## What you will do
Every entry must come back exactly as it was given.

## Exercise input
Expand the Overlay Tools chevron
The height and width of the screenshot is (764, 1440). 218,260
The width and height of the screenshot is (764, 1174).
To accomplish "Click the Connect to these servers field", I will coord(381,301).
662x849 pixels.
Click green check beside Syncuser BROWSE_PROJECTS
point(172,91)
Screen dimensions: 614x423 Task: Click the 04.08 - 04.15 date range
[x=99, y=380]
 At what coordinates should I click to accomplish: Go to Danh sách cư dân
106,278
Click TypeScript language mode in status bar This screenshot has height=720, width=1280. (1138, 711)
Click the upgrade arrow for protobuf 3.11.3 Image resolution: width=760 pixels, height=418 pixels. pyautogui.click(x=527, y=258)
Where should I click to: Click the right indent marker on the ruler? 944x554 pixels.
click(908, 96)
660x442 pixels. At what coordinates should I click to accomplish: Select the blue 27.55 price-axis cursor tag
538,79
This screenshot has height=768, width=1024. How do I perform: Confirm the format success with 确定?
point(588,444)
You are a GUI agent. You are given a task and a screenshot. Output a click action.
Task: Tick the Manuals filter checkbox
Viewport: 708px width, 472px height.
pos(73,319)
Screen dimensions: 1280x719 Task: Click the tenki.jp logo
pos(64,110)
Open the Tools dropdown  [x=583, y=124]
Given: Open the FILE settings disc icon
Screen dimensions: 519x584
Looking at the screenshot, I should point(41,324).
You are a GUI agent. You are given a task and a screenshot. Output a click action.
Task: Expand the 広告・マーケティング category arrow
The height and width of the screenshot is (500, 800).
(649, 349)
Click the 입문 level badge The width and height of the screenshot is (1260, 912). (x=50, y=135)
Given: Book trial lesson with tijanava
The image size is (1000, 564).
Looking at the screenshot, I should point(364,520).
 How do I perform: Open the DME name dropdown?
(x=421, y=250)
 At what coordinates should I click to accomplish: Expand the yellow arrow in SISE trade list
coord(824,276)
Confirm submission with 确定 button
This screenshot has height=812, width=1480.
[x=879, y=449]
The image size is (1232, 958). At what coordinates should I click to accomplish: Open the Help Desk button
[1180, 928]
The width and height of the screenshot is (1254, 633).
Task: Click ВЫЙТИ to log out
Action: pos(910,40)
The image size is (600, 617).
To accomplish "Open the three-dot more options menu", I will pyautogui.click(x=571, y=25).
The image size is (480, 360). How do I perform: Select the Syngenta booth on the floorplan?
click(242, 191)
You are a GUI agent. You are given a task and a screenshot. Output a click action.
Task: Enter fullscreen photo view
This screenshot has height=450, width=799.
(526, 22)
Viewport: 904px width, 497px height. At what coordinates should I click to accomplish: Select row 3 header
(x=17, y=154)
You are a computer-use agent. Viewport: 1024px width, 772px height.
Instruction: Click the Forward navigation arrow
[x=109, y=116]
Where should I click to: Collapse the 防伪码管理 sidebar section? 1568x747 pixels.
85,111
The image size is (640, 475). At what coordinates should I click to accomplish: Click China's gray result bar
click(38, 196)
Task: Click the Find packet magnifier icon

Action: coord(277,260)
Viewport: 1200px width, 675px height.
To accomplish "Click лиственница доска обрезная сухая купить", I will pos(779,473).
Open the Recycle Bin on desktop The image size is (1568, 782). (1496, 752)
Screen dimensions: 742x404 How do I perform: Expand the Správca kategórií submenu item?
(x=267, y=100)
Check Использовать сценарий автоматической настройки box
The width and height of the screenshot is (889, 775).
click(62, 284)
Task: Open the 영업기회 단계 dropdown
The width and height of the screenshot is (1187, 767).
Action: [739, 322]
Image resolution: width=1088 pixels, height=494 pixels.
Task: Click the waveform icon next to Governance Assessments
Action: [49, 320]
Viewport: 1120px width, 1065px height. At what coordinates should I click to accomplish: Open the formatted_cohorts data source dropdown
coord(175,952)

## Answer box
Expand the Overlay Tools chevron
The height and width of the screenshot is (764, 1440). 218,260
The width and height of the screenshot is (764, 1174).
To accomplish "Click the Connect to these servers field", I will coord(381,301).
662x849 pixels.
Click green check beside Syncuser BROWSE_PROJECTS
point(172,91)
Screen dimensions: 614x423 Task: Click the 04.08 - 04.15 date range
[x=99, y=380]
 At what coordinates should I click to accomplish: Go to Danh sách cư dân
106,278
Click TypeScript language mode in status bar This screenshot has height=720, width=1280. (1138, 711)
Click the upgrade arrow for protobuf 3.11.3 Image resolution: width=760 pixels, height=418 pixels. pyautogui.click(x=527, y=258)
Where should I click to: Click the right indent marker on the ruler? 944x554 pixels.
click(908, 96)
660x442 pixels. At what coordinates should I click to accomplish: Select the blue 27.55 price-axis cursor tag
538,79
This screenshot has height=768, width=1024. How do I perform: Confirm the format success with 确定?
point(588,444)
You are a GUI agent. You are given a task and a screenshot. Output a click action.
Task: Tick the Manuals filter checkbox
Viewport: 708px width, 472px height.
pos(73,319)
Screen dimensions: 1280x719 Task: Click the tenki.jp logo
pos(64,110)
Open the Tools dropdown  [x=583, y=124]
Given: Open the FILE settings disc icon
Screen dimensions: 519x584
Looking at the screenshot, I should point(41,324).
You are a GUI agent. You are given a task and a screenshot. Output a click action.
Task: Expand the 広告・マーケティング category arrow
The height and width of the screenshot is (500, 800).
(649, 349)
Click the 입문 level badge The width and height of the screenshot is (1260, 912). (x=50, y=135)
Given: Book trial lesson with tijanava
The image size is (1000, 564).
Looking at the screenshot, I should point(364,520).
 How do I perform: Open the DME name dropdown?
(x=421, y=250)
 At what coordinates should I click to accomplish: Expand the yellow arrow in SISE trade list
coord(824,276)
Confirm submission with 确定 button
This screenshot has height=812, width=1480.
[x=879, y=449]
The image size is (1232, 958). At what coordinates should I click to accomplish: Open the Help Desk button
[1180, 928]
The width and height of the screenshot is (1254, 633).
Task: Click ВЫЙТИ to log out
Action: pos(910,40)
The image size is (600, 617).
To accomplish "Open the three-dot more options menu", I will pyautogui.click(x=571, y=25).
The image size is (480, 360). How do I perform: Select the Syngenta booth on the floorplan?
click(242, 191)
You are a GUI agent. You are given a task and a screenshot. Output a click action.
Task: Enter fullscreen photo view
This screenshot has height=450, width=799.
(526, 22)
Viewport: 904px width, 497px height. At what coordinates should I click to accomplish: Select row 3 header
(x=17, y=154)
You are a computer-use agent. Viewport: 1024px width, 772px height.
Instruction: Click the Forward navigation arrow
[x=109, y=116]
Where should I click to: Collapse the 防伪码管理 sidebar section? 1568x747 pixels.
85,111
The image size is (640, 475). At what coordinates should I click to accomplish: Click China's gray result bar
click(38, 196)
Task: Click the Find packet magnifier icon

Action: coord(277,260)
Viewport: 1200px width, 675px height.
To accomplish "Click лиственница доска обрезная сухая купить", I will pos(779,473).
Open the Recycle Bin on desktop The image size is (1568, 782). (1496, 752)
Screen dimensions: 742x404 How do I perform: Expand the Správca kategórií submenu item?
(x=267, y=100)
Check Использовать сценарий автоматической настройки box
The width and height of the screenshot is (889, 775).
click(62, 284)
Task: Open the 영업기회 단계 dropdown
The width and height of the screenshot is (1187, 767).
Action: [739, 322]
Image resolution: width=1088 pixels, height=494 pixels.
Task: Click the waveform icon next to Governance Assessments
Action: [49, 320]
Viewport: 1120px width, 1065px height. At what coordinates should I click to accomplish: Open the formatted_cohorts data source dropdown
coord(175,952)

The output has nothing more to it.